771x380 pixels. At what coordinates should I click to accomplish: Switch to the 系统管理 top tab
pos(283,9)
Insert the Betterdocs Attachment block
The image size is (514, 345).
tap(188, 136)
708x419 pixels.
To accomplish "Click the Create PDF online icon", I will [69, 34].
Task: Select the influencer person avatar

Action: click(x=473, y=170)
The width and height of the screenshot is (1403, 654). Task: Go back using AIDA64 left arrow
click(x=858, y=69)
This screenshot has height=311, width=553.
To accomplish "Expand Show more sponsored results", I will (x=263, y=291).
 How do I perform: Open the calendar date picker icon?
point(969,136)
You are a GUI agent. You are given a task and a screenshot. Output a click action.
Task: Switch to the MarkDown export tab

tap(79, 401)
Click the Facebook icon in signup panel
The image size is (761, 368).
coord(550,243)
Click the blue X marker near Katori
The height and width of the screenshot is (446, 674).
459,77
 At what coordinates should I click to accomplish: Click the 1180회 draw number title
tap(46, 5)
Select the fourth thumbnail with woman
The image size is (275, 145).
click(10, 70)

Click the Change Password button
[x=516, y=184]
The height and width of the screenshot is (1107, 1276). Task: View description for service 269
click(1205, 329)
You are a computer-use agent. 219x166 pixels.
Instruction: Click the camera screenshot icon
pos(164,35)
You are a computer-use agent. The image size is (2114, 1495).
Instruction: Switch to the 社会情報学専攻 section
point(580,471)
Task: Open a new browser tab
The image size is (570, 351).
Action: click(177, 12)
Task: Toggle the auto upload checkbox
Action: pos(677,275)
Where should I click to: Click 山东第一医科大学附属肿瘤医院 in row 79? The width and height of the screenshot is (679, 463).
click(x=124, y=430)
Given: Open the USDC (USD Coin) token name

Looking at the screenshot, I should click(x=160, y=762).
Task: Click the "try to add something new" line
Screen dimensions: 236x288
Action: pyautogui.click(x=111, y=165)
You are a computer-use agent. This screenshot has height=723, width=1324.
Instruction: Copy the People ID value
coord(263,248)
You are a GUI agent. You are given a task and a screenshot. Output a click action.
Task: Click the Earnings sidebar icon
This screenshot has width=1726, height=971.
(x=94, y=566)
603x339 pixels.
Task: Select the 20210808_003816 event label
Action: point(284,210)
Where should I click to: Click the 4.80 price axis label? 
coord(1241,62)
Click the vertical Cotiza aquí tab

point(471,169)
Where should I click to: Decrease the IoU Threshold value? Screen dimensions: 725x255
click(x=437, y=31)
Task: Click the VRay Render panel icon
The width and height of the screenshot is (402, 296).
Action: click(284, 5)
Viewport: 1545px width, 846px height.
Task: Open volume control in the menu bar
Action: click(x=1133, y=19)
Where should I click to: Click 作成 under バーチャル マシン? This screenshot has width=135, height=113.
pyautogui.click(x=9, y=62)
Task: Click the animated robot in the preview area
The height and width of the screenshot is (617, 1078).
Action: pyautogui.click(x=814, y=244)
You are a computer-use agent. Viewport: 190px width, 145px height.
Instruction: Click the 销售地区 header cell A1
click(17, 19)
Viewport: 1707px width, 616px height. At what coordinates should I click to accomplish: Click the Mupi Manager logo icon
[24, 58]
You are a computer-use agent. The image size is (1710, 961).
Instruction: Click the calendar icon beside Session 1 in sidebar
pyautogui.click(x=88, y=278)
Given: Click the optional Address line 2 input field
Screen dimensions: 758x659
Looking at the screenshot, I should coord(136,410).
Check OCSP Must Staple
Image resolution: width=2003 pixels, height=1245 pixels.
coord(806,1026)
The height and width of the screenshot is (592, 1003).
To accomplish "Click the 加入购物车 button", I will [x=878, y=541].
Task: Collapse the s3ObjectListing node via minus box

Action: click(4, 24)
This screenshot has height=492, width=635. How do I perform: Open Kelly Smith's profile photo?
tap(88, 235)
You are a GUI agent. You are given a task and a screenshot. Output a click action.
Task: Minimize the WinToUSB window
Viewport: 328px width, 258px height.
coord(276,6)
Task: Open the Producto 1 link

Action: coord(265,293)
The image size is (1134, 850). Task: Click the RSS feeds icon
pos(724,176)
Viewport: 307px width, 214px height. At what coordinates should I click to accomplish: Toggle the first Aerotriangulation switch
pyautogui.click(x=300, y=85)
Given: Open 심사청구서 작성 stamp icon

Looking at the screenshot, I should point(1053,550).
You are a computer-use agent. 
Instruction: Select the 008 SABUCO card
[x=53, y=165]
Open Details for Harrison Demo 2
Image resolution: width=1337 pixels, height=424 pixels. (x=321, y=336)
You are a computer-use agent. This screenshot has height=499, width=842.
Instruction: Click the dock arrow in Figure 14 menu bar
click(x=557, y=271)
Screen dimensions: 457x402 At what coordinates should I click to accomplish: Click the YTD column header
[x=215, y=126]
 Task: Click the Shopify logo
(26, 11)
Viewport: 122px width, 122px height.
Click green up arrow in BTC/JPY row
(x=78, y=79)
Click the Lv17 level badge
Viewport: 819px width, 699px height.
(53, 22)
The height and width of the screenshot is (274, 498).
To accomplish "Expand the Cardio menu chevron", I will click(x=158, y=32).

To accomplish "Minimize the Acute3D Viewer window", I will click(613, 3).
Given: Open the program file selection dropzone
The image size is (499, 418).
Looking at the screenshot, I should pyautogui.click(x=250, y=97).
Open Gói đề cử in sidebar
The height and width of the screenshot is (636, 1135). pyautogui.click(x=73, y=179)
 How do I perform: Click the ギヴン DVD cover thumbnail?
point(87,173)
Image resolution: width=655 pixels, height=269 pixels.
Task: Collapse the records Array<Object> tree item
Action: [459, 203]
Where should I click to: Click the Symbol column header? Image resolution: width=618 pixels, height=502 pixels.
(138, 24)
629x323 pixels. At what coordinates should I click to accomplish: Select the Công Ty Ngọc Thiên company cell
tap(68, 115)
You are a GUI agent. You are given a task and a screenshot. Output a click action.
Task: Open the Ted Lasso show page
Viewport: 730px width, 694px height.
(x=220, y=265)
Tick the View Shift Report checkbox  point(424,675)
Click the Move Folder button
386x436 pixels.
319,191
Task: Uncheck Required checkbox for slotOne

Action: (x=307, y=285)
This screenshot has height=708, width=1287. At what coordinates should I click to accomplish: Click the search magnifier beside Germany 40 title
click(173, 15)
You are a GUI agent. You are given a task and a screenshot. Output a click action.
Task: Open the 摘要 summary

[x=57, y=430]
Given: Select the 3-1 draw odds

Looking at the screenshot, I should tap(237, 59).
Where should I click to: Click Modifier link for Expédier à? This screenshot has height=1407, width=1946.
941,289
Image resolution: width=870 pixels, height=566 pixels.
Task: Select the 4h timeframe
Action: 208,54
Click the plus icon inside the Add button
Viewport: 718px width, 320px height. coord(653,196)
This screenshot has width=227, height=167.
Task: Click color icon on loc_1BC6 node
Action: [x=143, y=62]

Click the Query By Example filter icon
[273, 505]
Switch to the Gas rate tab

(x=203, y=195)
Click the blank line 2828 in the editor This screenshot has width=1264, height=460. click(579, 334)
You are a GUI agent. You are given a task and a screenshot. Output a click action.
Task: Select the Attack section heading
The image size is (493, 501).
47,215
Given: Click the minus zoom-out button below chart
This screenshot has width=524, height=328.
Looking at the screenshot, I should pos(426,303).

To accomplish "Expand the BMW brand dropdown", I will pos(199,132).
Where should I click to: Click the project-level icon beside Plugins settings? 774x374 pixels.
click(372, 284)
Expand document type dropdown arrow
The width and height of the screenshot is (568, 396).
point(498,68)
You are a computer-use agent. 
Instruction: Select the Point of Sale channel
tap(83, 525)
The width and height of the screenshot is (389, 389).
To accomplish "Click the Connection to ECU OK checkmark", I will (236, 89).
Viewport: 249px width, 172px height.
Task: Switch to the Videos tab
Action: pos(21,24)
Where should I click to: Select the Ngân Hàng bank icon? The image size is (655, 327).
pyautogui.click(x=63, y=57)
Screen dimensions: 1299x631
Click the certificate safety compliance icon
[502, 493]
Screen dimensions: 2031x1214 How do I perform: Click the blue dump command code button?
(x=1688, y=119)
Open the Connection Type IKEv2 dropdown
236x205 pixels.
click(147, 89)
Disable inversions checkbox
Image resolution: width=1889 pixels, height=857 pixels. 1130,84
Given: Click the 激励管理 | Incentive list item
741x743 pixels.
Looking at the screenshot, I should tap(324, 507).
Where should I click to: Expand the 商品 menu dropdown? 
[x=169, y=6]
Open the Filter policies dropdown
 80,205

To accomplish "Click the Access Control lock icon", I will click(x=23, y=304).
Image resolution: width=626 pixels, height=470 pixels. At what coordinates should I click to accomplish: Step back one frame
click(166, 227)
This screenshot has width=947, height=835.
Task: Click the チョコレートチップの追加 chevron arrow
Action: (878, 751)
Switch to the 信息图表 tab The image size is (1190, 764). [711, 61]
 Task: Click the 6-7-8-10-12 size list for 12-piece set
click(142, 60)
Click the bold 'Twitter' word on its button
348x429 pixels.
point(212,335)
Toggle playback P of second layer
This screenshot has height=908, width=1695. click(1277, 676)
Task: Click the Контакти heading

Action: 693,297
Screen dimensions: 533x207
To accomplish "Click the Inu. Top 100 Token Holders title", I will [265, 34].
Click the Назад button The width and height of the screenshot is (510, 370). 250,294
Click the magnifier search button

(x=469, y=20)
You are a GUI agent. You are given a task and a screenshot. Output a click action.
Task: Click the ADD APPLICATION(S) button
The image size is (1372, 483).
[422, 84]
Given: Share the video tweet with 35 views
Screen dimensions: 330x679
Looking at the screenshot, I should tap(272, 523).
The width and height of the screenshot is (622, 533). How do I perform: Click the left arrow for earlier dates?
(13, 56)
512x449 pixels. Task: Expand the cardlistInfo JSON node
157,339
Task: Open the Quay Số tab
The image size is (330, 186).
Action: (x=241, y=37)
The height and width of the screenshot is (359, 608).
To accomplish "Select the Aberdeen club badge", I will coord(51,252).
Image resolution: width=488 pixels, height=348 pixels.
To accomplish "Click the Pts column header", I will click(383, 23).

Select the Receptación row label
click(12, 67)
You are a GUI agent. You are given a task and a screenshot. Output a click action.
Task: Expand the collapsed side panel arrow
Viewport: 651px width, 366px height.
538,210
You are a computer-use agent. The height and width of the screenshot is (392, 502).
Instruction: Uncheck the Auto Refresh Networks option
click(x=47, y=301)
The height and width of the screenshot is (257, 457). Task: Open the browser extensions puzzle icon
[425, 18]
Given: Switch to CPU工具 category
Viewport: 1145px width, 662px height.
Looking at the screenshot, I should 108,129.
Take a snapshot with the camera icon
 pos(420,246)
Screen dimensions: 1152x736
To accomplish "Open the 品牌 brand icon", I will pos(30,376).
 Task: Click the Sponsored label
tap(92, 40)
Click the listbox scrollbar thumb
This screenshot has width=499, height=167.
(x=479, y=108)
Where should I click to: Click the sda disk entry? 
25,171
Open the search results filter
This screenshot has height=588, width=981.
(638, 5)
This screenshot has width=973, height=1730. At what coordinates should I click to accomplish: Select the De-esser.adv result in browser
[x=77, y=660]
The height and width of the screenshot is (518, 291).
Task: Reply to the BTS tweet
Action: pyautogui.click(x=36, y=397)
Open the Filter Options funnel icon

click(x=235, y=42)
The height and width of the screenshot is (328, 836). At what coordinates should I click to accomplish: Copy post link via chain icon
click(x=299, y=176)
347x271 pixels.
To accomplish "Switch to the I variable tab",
◇ ◇ ◇ ◇ ◇
* _Instruction_
Count the lines in the entries that contain the word "search". Give only the number.

* _The reply_
3